## Document:

Novasco : Reprise Partielle et 550 Licenciements
Imaginez : vous travaillez depuis vingt ou trente ans dans la même aciérie, votre père et votre grand-père y ont passé leur vie avant vous, et un lundi de novembre, un juge à Strasbourg décide en quelques minutes que votre usine va fermer avant Noël. C’est exactement ce qui vient d’arriver à 550 salariés de Novasco, l’ex-Ascometal. Un épilogue brutal pour un feuilleton industriel qui dure depuis plus de dix ans.
Un seul survivant sur quatre sites
Le 17 novembre 2025, le tribunal judiciaire de Strasbourg a rendu son verdict : l’offre portée par le consortium derrière Métal Blanc est retenue. Mais attention, il ne s’agit pas d’une reprise globale. Seul le site des Dunes à Leffrinckoucke (près de Dunkerque) est sauvé, avec 144 emplois conservés sur 166. Les trois autres usines – la grande aciérie électrique d’Hagondange (420 salariés), Custines (57) et Saint-Etienne (38) – sont condamnées à fermer.
En clair : plus de 550 licenciements secs d’ici la fin de l’année, sans compter les intérimaires et sous-traitants. Un carnage social dans une filière déjà exsangue.
Europlasma, l’offre ambitieuse qui a fait peur
Sur le papier, le projet d’Europlasma avait pourtant de quoi séduire : reprise de trois sites, diversification vers la défense (obus, munitions), partenariat avec le suédois Ovako et même un data center sur le terrain d’Hagondange. Mais dans les faits, le dossier a été jugé trop risqué.
« Il y a de grosses interrogations sur les modalités de financement, leur projet est très risqué »
– Yann Amadoro, délégué syndical CGT Hagondange
Les points noirs étaient nombreux :
- Financement par obligations convertibles ultra-dilutives auprès d’un fonds des îles Caïmans
- Facture d’un million d’euros impayée… à Novasco lui-même
- Doutes sur la Fonderie de Bretagne, reprise six mois plus tôt et déjà en difficulté
- Quatre redressements judiciaires en 11 ans pour les salariés : ras-le-bol total
Même les CSE de Custines et Saint-Etienne, pourtant concernés par l’offre Europlasma, ont fini par se ranger derrière Métal Blanc, jugé plus crédible.
Métal Blanc : petit poucet, grande prudence
Le consortium vainqueur est mené par Julien Baillon, 44 ans, ingénieur chimiste passé par le groupe Aurea. Il avait déjà repris en 2024 Métal Blanc, spécialisé dans le recyclage de batteries plomb et d’étain. Un profil d’entrepreneur de l’économie circulaire, discret, qui mise sur la solidité plutôt que sur les effets d’annonce.

Données sur les éléments et l'emplacement du texte:
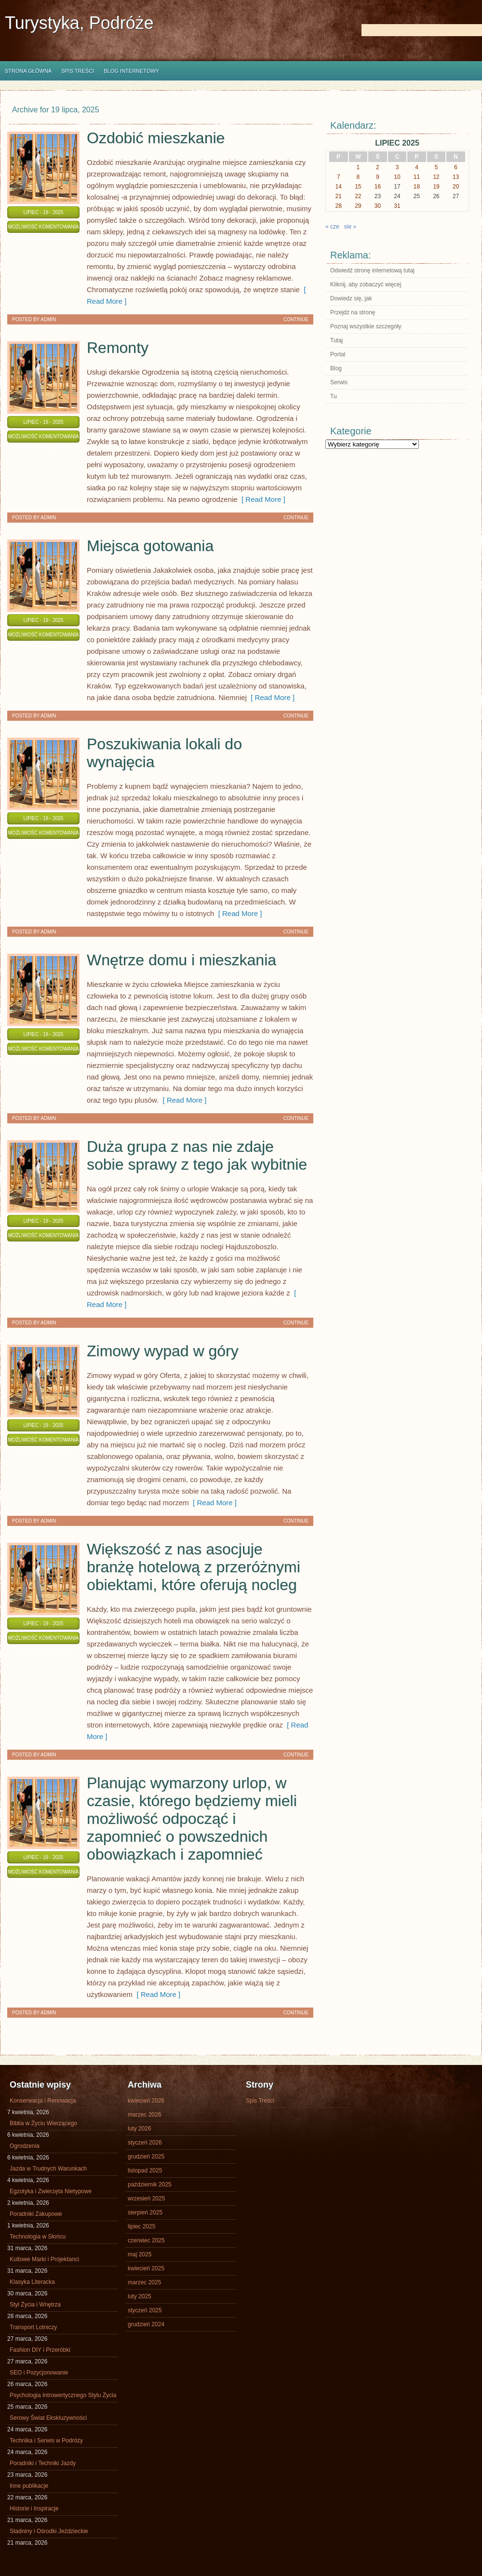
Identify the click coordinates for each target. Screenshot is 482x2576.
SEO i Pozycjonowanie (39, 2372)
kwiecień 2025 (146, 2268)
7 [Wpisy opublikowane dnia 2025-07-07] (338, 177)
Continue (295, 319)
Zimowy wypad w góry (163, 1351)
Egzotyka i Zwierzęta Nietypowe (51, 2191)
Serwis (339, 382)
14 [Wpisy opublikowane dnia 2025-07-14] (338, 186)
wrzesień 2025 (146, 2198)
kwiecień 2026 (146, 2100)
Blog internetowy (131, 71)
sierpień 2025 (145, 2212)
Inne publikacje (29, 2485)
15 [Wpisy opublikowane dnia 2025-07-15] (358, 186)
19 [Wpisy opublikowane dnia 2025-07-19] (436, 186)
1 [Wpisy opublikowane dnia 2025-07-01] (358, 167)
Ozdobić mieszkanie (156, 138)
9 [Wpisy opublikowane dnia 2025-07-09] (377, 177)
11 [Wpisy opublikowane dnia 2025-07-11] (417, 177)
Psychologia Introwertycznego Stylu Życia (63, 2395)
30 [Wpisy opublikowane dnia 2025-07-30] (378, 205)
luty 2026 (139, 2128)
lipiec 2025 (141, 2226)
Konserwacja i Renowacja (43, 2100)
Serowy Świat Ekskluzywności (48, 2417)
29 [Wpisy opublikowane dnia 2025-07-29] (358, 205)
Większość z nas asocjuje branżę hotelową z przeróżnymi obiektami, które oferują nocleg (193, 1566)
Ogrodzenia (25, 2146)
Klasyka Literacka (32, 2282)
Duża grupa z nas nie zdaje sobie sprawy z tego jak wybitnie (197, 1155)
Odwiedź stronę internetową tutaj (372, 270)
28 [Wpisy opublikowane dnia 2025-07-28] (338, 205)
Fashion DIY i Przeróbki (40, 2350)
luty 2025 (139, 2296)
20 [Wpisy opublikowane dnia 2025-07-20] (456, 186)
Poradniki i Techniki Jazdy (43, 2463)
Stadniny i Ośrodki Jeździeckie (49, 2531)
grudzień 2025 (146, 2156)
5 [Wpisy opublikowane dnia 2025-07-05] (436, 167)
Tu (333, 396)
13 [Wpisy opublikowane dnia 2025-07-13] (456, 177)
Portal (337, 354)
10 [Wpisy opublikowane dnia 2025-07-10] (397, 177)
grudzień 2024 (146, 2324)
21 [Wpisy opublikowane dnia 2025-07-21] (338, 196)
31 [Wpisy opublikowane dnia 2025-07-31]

## Consignes:
1. Modifiez le passage de l'article sur Novasco commençant par « Novasco : Reprise » et allant jusqu'à « de dix ans. », en remplaçant « aciérie » par « fonderie ».
2. D'après l'article sur Novasco, combien d'emplois sont conservés sur le site des Dunes à Leffrinckoucke ?
3. Reprenez l'article sur Novasco à la suite de sa dernière phrase.

## Réponses aux consignes:
1.
Novasco : Reprise Partielle et 550 Licenciements
Imaginez : vous travaillez depuis vingt ou trente ans dans la même fonderie, votre père et votre grand-père y ont passé leur vie avant vous, et un lundi de novembre, un juge à Strasbourg décide en quelques minutes que votre usine va fermer avant Noël. C’est exactement ce qui vient d’arriver à 550 salariés de Novasco, l’ex-Ascometal. Un épilogue brutal pour un feuilleton industriel qui dure depuis plus de dix ans.

2. 144 emplois sur 166.

3.
Le plan pour Leffrinckoucke est simple :
- 3 millions d’euros de fonds propres
- 11 millions de prêt FDES de l’État
- Récupérer les clients historiques partis chez la concurrence
- À moyen terme, se positionner sur la défense (aciers pour obus)
Le laminoir tout neuf (10 M€ investis cet été) et le parc de traitement thermique font du site des Dunes une pépite dans les aciers spéciaux de moyen diamètre pour le nucléaire, l’offshore ou l’éolien. De quoi voir l’avenir avec un peu plus de sérénité… pour 144 personnes seulement.
Greybull, le fantôme britannique
Impossible de parler de Novasco sans évoquer le fiasco Greybull. Le fonds britannique avait repris Ascometal il y a moins d’un an avec des promesses mirobolantes… et n’a investi que 1,5 million d’euros sur les 90 promis. L’État, lui, a mis 90 millions à fonds perdu. Résultat : le ministre Sébastien Martin annonce vouloir poursuivre Greybull en justice.
Une commission de suivi avec l’État et les salariés sera mise en place pour éviter que l’histoire ne se répète avec Métal Blanc.
Et maintenant ?
Pour Hagondange, l’espoir est quasi nul. L’aciérie électrique, l’une des dernières en France, risque de devenir un terrain vague. Les syndicats parlent encore d’une nationalisation partielle, mais personne n’y croit vraiment.
Pour Custines et Saint-Etienne, une reprise à la barre reste théoriquement possible. Mais le marché automobile, leur clientèle principale, est en pleine crise.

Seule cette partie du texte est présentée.